Invertir, una bella palabra que pese a que todos conocemos su significado, no siempre conocemos los más importante, su procedimiento. No te voy a hablar de la inversión perfecta, te voy a hablar de la actitud perfecta para que entiendas cómo triunfar en el mundo de manejar tu dinero.

Te voy a poner un símil muy sencillo, si tu equipo favorito de fútbol saliese cada domingo al campo pensando sólo en no perder, qué crees que va a pasar? Obvio, conseguir la victoria va a resultar una tarea prácticamente imposible! Si quieres ser un triunfador sólo puede haber un objetivo, visualizar tu meta y salir a triunfar. Las posibles pérdidas a corto plazo no son más que una travesía que deberás vivir si tienes claro tu objetivo y por supuesto una estrategia contundente, no todas valen.

¿Por qué te digo todo esto? Estoy bombardeado permanentemente con pensamientos negativos sobre la necesidad imperiosa de querer todo garantizado. Sí, poner a trabajar mi dinero, ganar mucho y arriesgar prácticamente nada. Déjame que te diga una cosa, como dice mi compañero Pablo, «merluza gorda y que no pese no existe».

Ya no podemos dar por hecho que un trabajo esté garantizado, no se puede dar por hecho que el matrimonio esté garantizado, no podemos dar por hecho ni que tu vida esté garantizada.

Consejo de éxito

Si tu mente va a estar pensando en la posibilidad de perder dinero con tu inversión a corto plazo, mejor no lo hagas. Aún tienes que reprogramar tu inconsciente sobre las reglas fundamentales de la riqueza, salir a perder no es una de ellas.

Pensar en perder a corto plazo es de pobres, pensar en ganar a largo plazo es de millonarios. Alejandro Pérez

¿Por qué te aferras tanto a tu dinero? Recuerda que el paso número uno que tienes que asumir para tener una mente abundante, es saber desprenderte de él de forma sana, porque siempre tienes que ser maduro para tener el conocimiento de que eres capaz de conseguir más y más ingresos de forma continuada y exponencial. Así de simple.

Invertir no es guardar un dinero sobrante para tocarlo, es guardar un dinero preestablecido y acordado contigo mismo para moverlo de forma indefinida.

Si quieres guardar dinero para posibles imprevistos o necesidades serias futuras, eso se llama ahorrar, y es una cosa totalmente diferente. No te preocupes por esto, ya que en el próximo post, hablaremos sobre la diferencia entre estos dos conceptos teóricamente similares, pero radicalmente opuestos en ejecución.
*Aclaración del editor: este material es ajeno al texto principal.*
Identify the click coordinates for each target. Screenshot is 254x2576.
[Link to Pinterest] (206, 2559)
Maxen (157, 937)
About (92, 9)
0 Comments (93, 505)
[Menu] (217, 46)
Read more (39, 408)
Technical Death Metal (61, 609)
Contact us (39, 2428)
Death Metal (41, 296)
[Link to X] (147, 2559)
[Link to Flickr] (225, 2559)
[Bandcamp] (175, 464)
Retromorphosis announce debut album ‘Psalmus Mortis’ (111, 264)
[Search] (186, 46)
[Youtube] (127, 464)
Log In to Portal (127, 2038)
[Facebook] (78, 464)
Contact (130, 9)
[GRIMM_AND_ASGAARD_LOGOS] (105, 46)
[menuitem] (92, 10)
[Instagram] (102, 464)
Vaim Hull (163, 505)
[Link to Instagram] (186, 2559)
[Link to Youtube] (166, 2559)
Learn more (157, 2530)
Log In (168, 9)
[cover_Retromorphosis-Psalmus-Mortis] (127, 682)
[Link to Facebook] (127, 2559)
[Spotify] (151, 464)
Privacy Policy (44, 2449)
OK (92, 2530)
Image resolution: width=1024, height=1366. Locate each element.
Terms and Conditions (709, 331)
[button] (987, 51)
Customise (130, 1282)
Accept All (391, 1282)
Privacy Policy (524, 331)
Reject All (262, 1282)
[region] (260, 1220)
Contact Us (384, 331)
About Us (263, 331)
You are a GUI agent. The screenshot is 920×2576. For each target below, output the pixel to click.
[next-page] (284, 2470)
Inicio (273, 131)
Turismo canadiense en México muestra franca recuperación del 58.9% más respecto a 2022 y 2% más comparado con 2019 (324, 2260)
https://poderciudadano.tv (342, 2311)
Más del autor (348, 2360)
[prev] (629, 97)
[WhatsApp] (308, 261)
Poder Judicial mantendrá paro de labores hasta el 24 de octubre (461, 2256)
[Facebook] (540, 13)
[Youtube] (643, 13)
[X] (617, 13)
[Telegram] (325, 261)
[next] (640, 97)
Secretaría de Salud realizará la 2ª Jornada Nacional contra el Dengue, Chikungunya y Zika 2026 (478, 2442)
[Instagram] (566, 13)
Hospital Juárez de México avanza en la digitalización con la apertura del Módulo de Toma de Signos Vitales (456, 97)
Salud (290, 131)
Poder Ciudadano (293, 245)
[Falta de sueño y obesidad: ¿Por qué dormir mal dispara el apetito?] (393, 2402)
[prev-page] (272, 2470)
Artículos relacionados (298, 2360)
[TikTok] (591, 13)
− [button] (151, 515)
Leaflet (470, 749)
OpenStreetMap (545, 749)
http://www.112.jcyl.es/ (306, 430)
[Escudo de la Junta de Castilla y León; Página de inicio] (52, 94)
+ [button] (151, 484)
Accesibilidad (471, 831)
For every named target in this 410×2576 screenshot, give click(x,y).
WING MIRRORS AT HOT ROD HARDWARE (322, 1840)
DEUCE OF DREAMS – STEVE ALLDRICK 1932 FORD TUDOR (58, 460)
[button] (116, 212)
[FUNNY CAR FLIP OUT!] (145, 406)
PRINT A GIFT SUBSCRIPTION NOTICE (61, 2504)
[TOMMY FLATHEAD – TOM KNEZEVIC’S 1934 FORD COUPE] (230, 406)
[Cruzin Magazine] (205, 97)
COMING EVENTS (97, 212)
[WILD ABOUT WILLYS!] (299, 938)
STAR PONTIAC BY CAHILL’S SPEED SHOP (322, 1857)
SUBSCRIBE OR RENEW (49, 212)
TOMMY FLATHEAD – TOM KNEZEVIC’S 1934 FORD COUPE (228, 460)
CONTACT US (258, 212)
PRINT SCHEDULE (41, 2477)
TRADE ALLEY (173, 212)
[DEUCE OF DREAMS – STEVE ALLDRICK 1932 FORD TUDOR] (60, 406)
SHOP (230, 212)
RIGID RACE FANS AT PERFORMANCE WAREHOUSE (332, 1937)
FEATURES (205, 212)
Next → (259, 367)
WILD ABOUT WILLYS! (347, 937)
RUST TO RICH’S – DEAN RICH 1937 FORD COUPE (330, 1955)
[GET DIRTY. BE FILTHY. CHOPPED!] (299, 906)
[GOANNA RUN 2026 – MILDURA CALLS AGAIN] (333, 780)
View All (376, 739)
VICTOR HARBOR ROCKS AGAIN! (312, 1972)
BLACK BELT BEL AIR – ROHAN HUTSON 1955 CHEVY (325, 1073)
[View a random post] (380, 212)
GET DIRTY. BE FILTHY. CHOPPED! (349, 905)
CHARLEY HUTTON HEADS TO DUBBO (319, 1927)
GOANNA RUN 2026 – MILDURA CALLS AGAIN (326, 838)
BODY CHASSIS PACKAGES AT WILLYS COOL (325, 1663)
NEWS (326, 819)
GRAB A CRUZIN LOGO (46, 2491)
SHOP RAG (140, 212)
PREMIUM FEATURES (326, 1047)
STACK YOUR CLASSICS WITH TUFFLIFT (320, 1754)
Toda inversión, y acostúmbrate a oirlo porque te lo repetiré hasta la saciedad hasta que tu cerebro lo tenga tan asentado como tu propio nombre, hay que pensarla a largo plazo.

Quiero que pienses en la siguiente afirmación y te la repitas hasta la saciedad mirándote al espejo, «tu nombre» SI QUIERES MANTENERTE SEGURO PIENSA QUE DIFÍCILMENTE SERÁS RICO, PERO SI QUIERES SER RICO DEFINITIVAMENTE LLEGARÁS A ESTAR TREMENDAMENTE SEGURO. 

Aprender a invertir es un pilar fundamental para construir una mentalidad abundante. Su práctica y recurrencia en el tiempo, hace que tu aversión al riesgo se vuelva ilimitada y entiendas que sólo el factor tiempo y conocimiento adecuado, son los frutos que te aportarán la seguridad que tanto dolor de cabeza te ha creado hasta ahora.

Antes de querer invertir y pensar en cuánto puedes perder, piensa y entiende la probabilidad de que ese esfuerzo te haga alcanzar la meta que debes soñar.

INVERTIR, UN GRAN DESCONOCIDO AMANTE DE LOS INCONFORMISTAS VALIENTES Y PODEROSOS.